The pattern of worsening bowel symptoms during the acute phase fits well with previous research [1, 6]. More than one of four patients were bothered ‘quite a bit’ of diarrhoea, bloated abdomen and/or limitations to daily activities due to bowel symptoms during the late phase. This corroborate earlier findings [7, 8] and highlights the need for interventions to decrease late bowel symptoms from extended field RT for prostate cancer. Our previous RCT revealed a similar pattern of acute and late bowel symptoms [11, 12]; however, a larger proportion of patients in the present study reported ‘quite a bit’ of late bowel symptoms, indicating that a larger irradiated volume, as expected, increased bowel symptoms and decreased HRQoL. Ten patients started chemotherapy during the late phase. Side effects from chemotherapy may have contributed to some of the late symptoms, and this should be taken into consideration when interpreting the results.

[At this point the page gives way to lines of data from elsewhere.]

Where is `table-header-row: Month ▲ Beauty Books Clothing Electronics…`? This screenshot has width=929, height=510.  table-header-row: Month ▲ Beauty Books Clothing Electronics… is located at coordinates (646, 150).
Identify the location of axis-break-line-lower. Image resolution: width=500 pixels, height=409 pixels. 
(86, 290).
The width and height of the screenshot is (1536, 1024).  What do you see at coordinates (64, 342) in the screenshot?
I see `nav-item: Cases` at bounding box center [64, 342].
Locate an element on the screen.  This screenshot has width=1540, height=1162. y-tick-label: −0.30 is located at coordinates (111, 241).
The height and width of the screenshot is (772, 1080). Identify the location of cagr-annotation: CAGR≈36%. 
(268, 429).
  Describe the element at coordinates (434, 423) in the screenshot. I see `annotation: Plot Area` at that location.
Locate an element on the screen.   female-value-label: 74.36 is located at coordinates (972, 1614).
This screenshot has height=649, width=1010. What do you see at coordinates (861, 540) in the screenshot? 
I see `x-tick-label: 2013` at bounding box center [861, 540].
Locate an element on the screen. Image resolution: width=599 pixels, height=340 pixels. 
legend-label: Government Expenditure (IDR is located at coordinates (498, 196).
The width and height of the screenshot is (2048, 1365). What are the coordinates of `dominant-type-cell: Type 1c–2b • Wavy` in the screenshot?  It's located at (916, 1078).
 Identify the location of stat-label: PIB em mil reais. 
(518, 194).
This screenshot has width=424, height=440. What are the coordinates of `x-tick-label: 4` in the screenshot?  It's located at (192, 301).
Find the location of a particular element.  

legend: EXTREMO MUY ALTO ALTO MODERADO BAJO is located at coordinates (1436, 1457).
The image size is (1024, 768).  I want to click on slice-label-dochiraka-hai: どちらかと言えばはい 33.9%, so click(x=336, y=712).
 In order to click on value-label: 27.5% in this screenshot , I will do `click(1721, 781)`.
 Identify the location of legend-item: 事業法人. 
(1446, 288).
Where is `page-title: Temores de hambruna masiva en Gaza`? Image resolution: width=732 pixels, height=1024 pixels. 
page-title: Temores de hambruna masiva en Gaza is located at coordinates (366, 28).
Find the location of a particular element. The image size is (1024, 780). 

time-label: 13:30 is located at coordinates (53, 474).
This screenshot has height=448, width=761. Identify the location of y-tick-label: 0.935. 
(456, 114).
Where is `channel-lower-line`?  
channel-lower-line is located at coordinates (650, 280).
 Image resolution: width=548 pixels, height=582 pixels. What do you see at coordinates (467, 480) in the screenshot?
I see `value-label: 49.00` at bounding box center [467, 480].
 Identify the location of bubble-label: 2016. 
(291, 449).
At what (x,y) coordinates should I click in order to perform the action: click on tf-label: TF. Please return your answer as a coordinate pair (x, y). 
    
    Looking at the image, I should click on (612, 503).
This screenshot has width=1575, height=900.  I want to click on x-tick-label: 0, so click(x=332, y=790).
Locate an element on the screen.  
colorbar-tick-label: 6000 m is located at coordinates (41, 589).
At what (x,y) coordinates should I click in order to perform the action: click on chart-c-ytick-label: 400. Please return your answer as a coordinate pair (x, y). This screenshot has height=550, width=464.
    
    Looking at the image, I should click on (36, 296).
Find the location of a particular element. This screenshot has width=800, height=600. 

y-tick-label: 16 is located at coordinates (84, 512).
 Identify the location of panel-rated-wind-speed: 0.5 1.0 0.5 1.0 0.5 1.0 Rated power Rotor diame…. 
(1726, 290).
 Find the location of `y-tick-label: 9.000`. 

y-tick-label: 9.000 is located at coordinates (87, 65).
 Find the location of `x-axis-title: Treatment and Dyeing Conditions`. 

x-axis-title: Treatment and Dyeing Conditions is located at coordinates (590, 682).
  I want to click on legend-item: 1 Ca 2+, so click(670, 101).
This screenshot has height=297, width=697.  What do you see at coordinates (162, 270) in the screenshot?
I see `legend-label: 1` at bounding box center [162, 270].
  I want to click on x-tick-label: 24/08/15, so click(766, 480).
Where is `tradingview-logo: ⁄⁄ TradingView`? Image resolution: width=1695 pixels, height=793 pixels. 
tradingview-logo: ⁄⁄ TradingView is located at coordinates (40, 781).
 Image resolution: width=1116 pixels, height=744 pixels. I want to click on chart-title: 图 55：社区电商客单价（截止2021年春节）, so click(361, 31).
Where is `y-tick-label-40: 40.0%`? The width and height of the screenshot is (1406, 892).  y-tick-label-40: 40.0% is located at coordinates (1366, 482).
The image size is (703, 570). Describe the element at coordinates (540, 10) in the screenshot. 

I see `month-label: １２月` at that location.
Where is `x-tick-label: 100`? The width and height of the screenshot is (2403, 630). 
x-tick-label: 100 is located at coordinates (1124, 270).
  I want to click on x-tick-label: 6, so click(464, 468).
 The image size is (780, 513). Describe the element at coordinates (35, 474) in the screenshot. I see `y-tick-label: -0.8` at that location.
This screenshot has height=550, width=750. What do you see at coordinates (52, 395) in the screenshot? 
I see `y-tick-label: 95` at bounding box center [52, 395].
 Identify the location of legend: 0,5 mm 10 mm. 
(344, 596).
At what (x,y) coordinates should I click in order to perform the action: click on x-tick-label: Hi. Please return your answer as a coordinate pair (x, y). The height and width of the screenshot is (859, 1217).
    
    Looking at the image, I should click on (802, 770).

The importance of screening for pre-existing bowel symptoms in order to adequately evaluate radiotherapy-induced bowel symptoms has been highlighted [39]. We observed that higher levels of bowel symptoms at baseline were associated with more symptoms during both the acute and the late phases for the majority of symptoms. Furthermore, more bowel symptoms during the acute phase were associated with more bowel symptoms during the late phase except for blood in stools. All patients in the NIG received the same dietary advice, whether they had pre-existing symptoms or not. It is possible that screening for pre-existing bowel symptoms before RT, and targeting tailored NI to patients with symptoms, could be beneficial.

HRQoL is generally high among patients with prostate cancer treated with RT and comparable with normative data, but symptoms such as bowel and urinary problems and sleep disturbances are more pronounced [40, 41]. In our study, there were clinically significant impairments in functioning and symptoms [20] during the acute phase which did not recover completely during the follow-up period, again, pointing to the need for supportive interventions for patients with prostate cancer undergoing RT.

Methodological discussion

A strength of this study is its experimental design with long-term follow-up until 2 years after RT completion. However, NI studies requiring long-term adherence are not without difficulties. Twenty-two (24%) patients in the NIG, and three in the SCG, withdrew from the study, the majority of them during the acute phase. Since withdrawal was not balanced between groups, it is probably not random and is thus difficult to adjust for and might decrease the internal validity of the study. Dietary counselling was conducted at three times during the acute phase. Adherence could possibly have been improved if there had been more dietitian appointments, during both the acute and the late phases, as suggested by the patients in a qualitative interview study [42]. Furthermore, many patients had to travel quite a distance to their treatments, which might have affected their perseverance in planning and preparing food according to the dietary advice.

Another limitation is that the reduction of insoluble fibre and lactose might have been too small to be effective. No target levels for the insoluble fibre and lactose reduction were defined, and it is possible that defined goals for reduction in insoluble fibre and lactose, and an index for self-assessment of adherence, would have been helpful. On the other hand, this would impose a greater workload on the patients. Finally, another limitation is that an extended follow-up period (> 5 years) is required to fully appreciate late bowel symptoms, since such symptoms may worsen beyond 2 years [43].

To conclude, the effect of a modified intake of dietary fibre and lactose on bowel symptoms from pelvic RT was small and inconclusive, although some minor and transient improvements were observed. The results do not support routine NI of this type to reduce adverse effects from pelvic RT. There is a need for more NI studies to reduce pelvic radiotherapy-induced bowel symptoms.